Social media marketing firm Later found that engagement on feed posts (both photo and video) has decreased 44% since 2019. What happened in the meantime? Reels was introduced in 2020 and Instagram prioritized the video feature – Later found that its engagement increased more than 500% when it added Reels to its strategy. While Instagram tried (and largely failed) to justify the shift to video a few weeks back, the outcry was strong enough that the brand said that it's rolling back some changes. But many businesses – burned by a drop in engagement that keeps on dropping – aren't waiting around to find out what's next.
Change the channel
From here, brands are scattering to new platforms and strategies. Some are headed to TikTok, where the smart use of trending sounds and user-generated content has catapulted some brands to viral success (if they were lucky enough to catch the algorithmic wave). Will's moving resources away from Dinoski's Instagram toward a business WhatsApp account, where he shares product updates and other offers for the company's top fans, and he's also exploring sponsored posts on community platform Nextdoor and Web3 experiences – something he says he may not have done if Instagram hadn't changed.
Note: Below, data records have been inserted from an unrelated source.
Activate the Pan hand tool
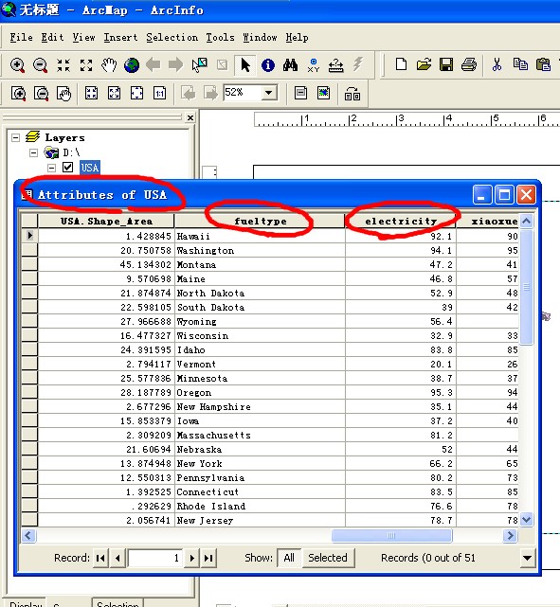560x607 pixels. pyautogui.click(x=109, y=65)
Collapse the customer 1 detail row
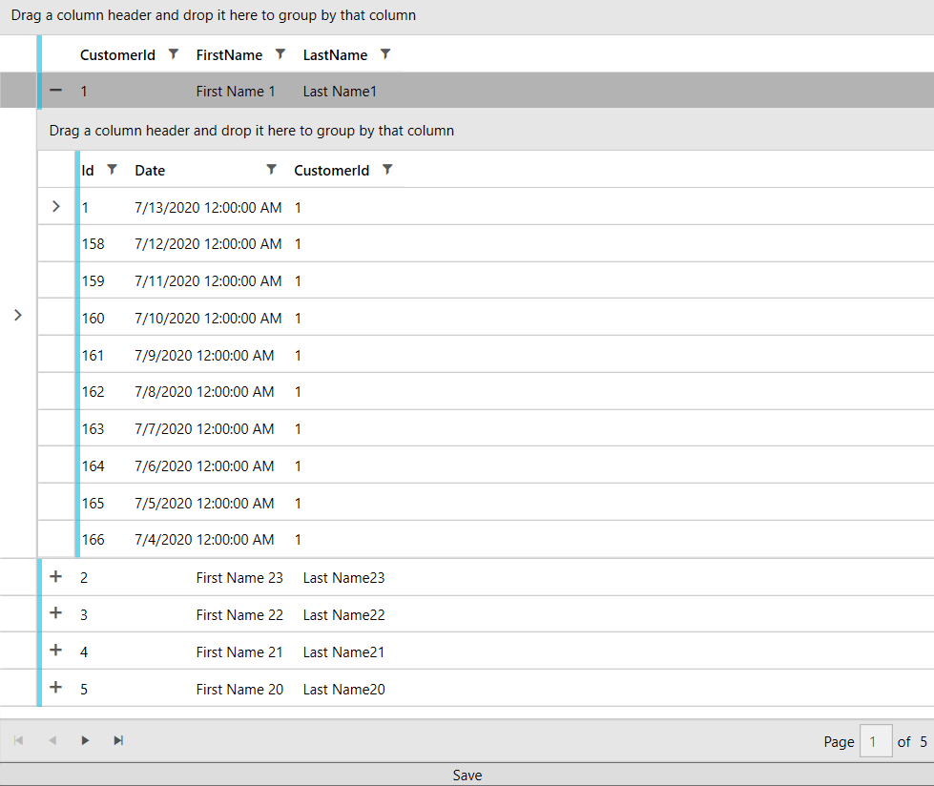Screen dimensions: 934x786 pos(55,91)
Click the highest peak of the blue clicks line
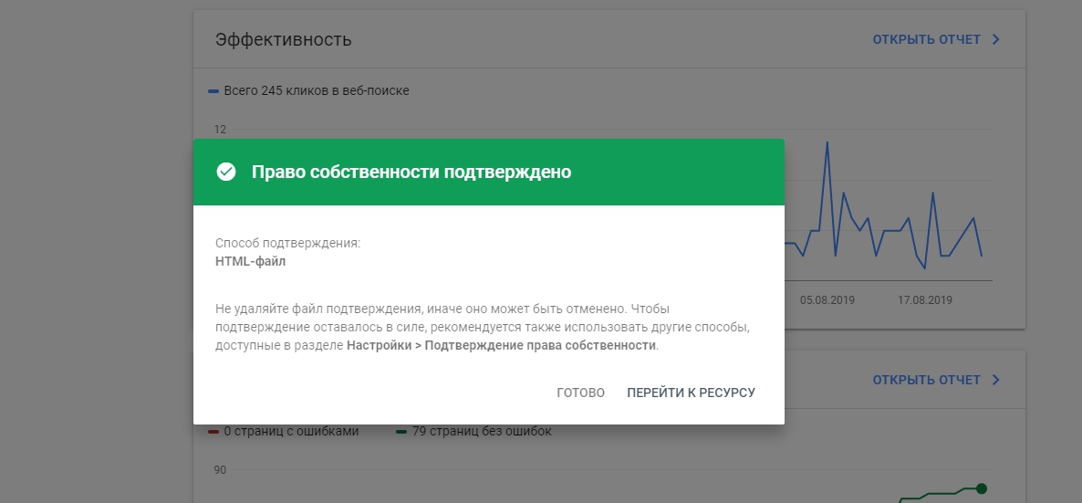Viewport: 1082px width, 503px height. pos(827,142)
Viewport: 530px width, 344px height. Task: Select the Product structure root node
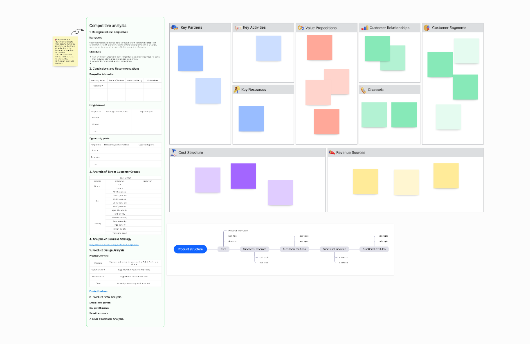190,249
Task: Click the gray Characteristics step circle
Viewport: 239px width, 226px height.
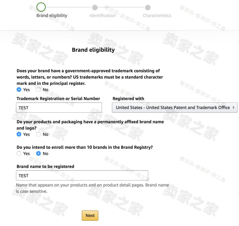Action: (x=148, y=7)
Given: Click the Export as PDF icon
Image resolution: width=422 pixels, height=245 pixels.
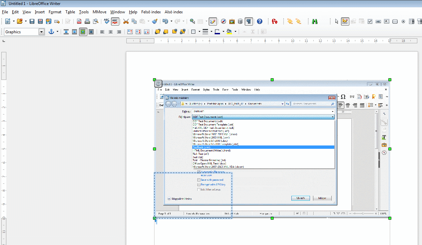Looking at the screenshot, I should (79, 21).
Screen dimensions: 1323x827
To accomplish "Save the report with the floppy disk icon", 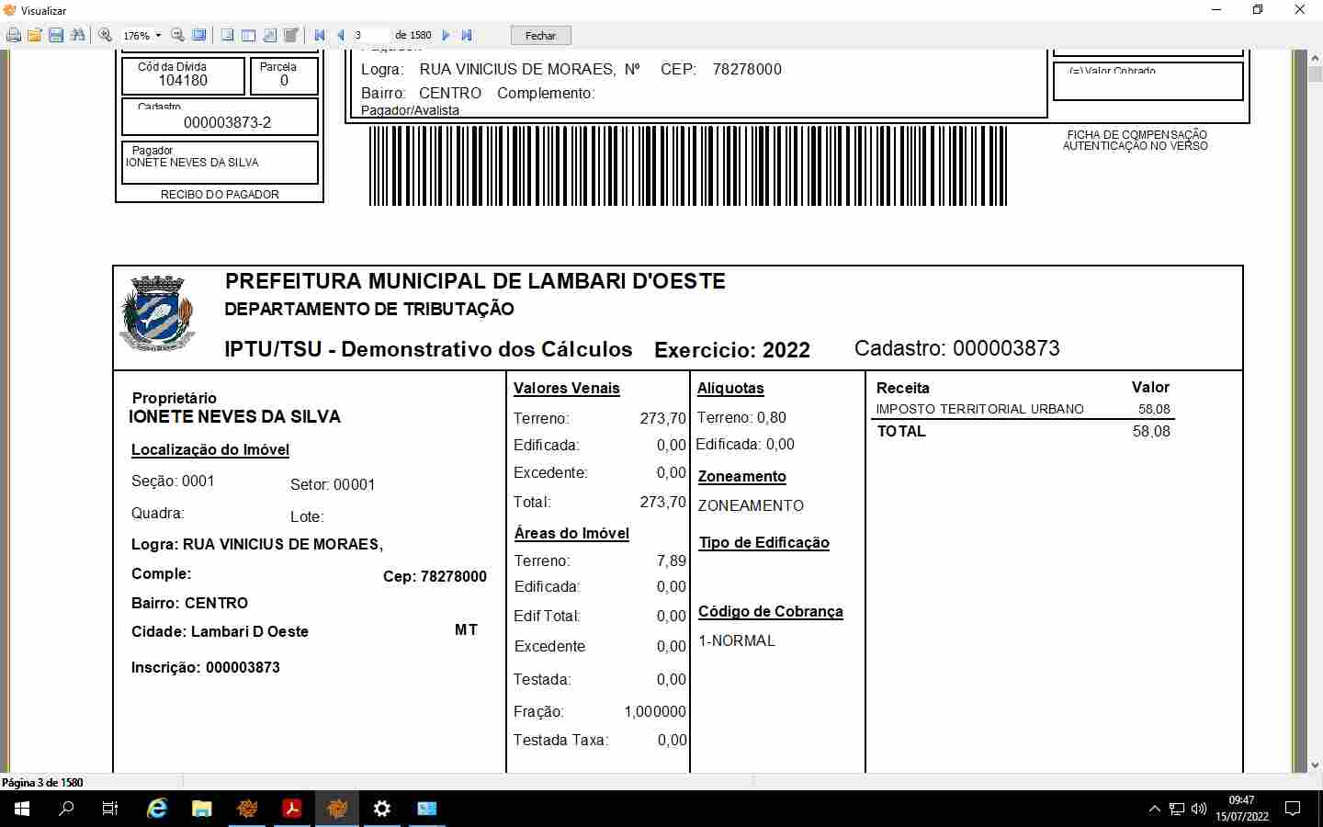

Martina Schwarz, founder of refillable handwash brand Blackmarket, has put more focus on LinkedIn, where she shares business updates – 13% of pledges for a recent crowdfunding campaign came from the platform. She's also trying out long-forgotten marketing methods – such as posting an ad in her local newspaper. ‘Performance wasn't what we were expecting, but it allowed us to test on a small scale, where the fact that it didn't work wasn't a big problem,’ she says.
There's also the option to stay – either put in the extra resources to create Reels, put even more money behind ad campaigns or focus on one of the other areas that Instagram is prioritizing. Menstrual health supplement brand Guud's Instagram strategy is partly focused on engagement through Stories and getting customers into its DMs – it now manages 60% of its customer chat volume via the app.
Aime hopes that the shift will get business owners back to focusing on the online-retail basics that have a far more consistent return on investment, such as an updated website, clear user experience, strong SEO and email marketing. ‘It's somewhat a wake-up call that we can't rely on these channels, or at least channels where we don't own our own data,’ she says.